I jak na moje szczęście spotkałam na wyjściu parówę.
-A ty gdzie wychodzisz?- spytała zamykając mi drzwi żebym nie wyszła.
-Nie musisz wszystkiego wiedzieć- prychnęłam.
-Idziesz sprzątać kuchnię.
-Ale dziś mam wolne.
-Nie obchodzi mnie to nie wyjdziesz nigdzie- zamknęła drzwi na klucz aha.
-Idiotka- powiedziałam pod nosem.
-Za 5 minut sprawdzam czy jesteś..
*******
Kiedy parówa już poszła szybko otworzyłam okno i wyskoczyłam z niego jak petarda żeby zdarzyć...
*Leo*
Czekałem na nią już sporo czasu nie przyjdzie jestem beznadziejny tylko robię sobie nadzieję..
Wracałem powoli do tego gównianego ośrodka.
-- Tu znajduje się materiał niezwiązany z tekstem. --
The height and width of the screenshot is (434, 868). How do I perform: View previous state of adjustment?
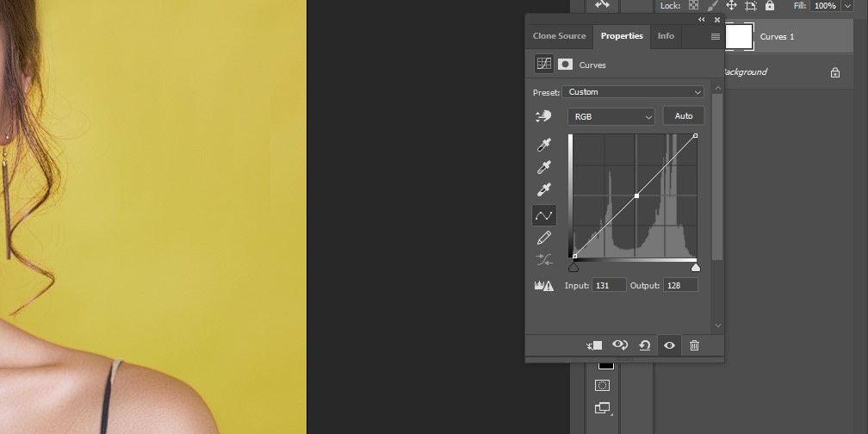point(620,345)
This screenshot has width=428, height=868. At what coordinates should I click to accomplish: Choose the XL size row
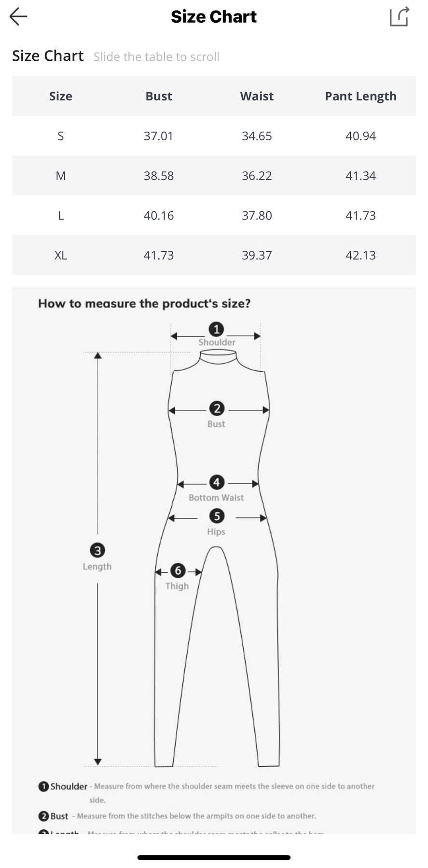tap(214, 255)
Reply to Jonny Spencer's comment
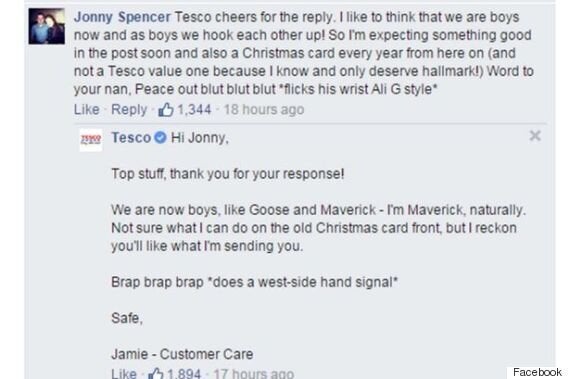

Bawiłem się rękawami bluzy i nagle usłyszałem, że coś upada. Spojrzałem się w tamtą stronę to Dani.
-Ała- mrukneła cicho.
-Dani?!!- spytałem zdziwiony- co ty tu robisz?
-No przecież miałam przyjść, ale trochę się spóźniłam- próbowała wstać.
-Trochę 30 minut- podszedłem do niej i pomogłem jej wstać- coś cię boli?
-Ugh lewe kolano..- skrzywiła się.
-Chodź wezmę cię ba barana- wyskoczyła mi na plecy i wróciliśmy do budynku.
*Dani*
Leondre niósł mnie przez całą drogę, bo jak zwykle muszę sobie coś zrobić.
Zniósł mnie do swojego pokoju i położył na swoje łóżko.
-Poczekaj chwilę znajdę coś przeciw bólowego- zaczął szukać leków w walizce- mam- w końcu uradowany wykrzyczał.
-To dobrze- zaczęłam papugować jego głos.
- Odkryj kolano- podwinęłam nogawkę od spodni.
-Na początku będzie bardzo piekło, ale później powinnaś poczuć ulgę- odkręcił maść i zaczął smarować mi kolano co było dziwnym uczuciem.
-To dlaczego chciałeś żebym tam przyszła?- spytałam po chwili...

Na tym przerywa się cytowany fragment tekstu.